_DA SVOLGERE_
a – Secondo l'articolo sui missili cinesi, qual è la gittata massima del Df-21?
b – Per favore, indica se ciascuna affermazione concorda con l'articolo sui missili cinesi, rispondendo sì o no e citando le parole decisive del testo: (i) il Df-26 è stato definito un "aircraft carrier killer"; (ii) i due missili sono alimentati da propellente liquido; (iii) le esercitazioni della marina cinese si svolgono nel Mar cinese meridionale.

Sale la tensione tra Stati Uniti e Cina nel Pacifico. Dopo aver accusato gli americani di spiare le esercitazioni che la marina cinese sta effettuando nelle acque del Mare di Bohai (a pochi chilometri da Pechino), le forze armate cinesi hanno lanciato due missili balistici antinave nel Mar cinese meridionale: un chiaro messaggio per la flotta statunitense presente nella regione. “Se la Cina pensa che lanciare missili balistici possa intimidire in qualche modo gli Stati Uniti e i suoi alleati, si sbaglia di grosso”, ha ribattuto l’inviato speciale del presidente Donald Trump per il controllo degli armamenti Marshall Billingslea.
IL LANCIO
La notizia è arrivata ieri da fonti vicine alle forze militari di Pechino riportate dal South Cina Morning Post: l’Esercito popolare di liberazione ha lanciato due missili balistici (del tipo Df-26 e Df-21) nelle acque comprese tra l’isola di Hainan e le isole Paracelso, contese con altri stati rivieraschi. Entrambi i vettori, secondo il sito specializzato Missile threat del Center for strategic e international studies, sono lanciati da piattaforme mobili terrestri, alimentati da propellente solido e in grado di colpire obiettivi navali. Se, infatti, il Df-26 è stato definito come un “aircraft carrier killer”, le autorità cinesi hanno definito la variante D del Df-21 come il primo missile balistico antinave. Capaci di trasportare sia testate nucleari sia convenzionali, i due missili hanno due gittate diverse: il Df-26 ha una portata compresa tra i 3.000 e i 4.000 chilometri (in grado di colpire la base statunitense di Guam); il Df-21 una gittata massima di 2.150 chilometri.
GLI OBIETTIVI
I dubbi su eventuali destinatari del messaggio missilistico sono già stati dissipati da Song Zhongping, esperto di affari militari cinesi, sul Global Times, il quotidiano online con cui Pechino diffonde la propria narrazione del mondo. L’utilizzo di questi vettori, ha spiegato Zhongping, consentirebbe all’esercito cinese di colpire più efficacemente le portaerei statunitensi. C’è poi l’interesse strategico di rafforzare le capacità di anti-access/area-denial (A2AD), cioè di creare bolle protette contro eventuali avversari, tenendo le forze altrui lontane dalle proprie zone di interesse. Per questo, da diversi anni la Cina ha provveduto ad estendere isolotti e reef, in particolare negli arcipelaghi Paracel e Spratly, dotandoli di infrastrutture militari, sistemi di difesa e dispiegando aerei da combattimento. Lo spiega la ricerca prodotta dal Congressional research service, secondo cui si far largo l’ipotesi che l’esercito cinese stia pensando di accoppiare questi vettori con la testata a planata ipersonica (Df-zf o Wu-14) sviluppata da Pechino, tecnologia ritenuta capace di cambiare gli equilibri (tant’è che gli Usa stanno cercando di recuperare in fretta).

_RIGHE DI DATI_
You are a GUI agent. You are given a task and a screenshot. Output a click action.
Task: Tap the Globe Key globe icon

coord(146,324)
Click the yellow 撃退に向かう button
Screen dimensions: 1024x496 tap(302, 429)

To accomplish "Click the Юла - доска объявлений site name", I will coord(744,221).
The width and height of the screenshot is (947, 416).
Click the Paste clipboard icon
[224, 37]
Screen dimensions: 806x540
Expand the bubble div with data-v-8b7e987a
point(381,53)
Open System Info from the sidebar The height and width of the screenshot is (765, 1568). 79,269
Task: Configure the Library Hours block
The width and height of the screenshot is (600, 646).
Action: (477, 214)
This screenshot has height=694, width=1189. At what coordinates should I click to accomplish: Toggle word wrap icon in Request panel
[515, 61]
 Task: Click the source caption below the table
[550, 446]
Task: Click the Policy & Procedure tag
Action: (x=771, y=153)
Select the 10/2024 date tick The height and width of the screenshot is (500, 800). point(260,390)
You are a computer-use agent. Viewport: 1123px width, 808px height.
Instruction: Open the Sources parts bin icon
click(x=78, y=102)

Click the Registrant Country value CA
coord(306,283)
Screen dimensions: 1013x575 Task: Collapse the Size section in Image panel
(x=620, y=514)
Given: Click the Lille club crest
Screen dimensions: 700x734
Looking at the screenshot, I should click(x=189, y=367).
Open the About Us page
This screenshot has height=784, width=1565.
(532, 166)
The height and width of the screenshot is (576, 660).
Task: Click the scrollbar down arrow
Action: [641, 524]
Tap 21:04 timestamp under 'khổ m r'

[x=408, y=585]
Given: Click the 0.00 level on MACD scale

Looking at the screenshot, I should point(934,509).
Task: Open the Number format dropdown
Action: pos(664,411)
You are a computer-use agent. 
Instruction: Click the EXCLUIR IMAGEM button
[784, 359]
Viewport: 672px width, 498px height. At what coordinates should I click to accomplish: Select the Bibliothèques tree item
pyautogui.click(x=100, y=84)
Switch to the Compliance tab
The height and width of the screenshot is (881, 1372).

_RISPOSTE ALL'ESERCIZIO_
a – 2.150 chilometri.

b –
(i) Sì: "il Df-26 è stato definito come un “aircraft carrier killer”".
(ii) No: "alimentati da propellente solido".
(iii) No: "le esercitazioni che la marina cinese sta effettuando nelle acque del Mare di Bohai".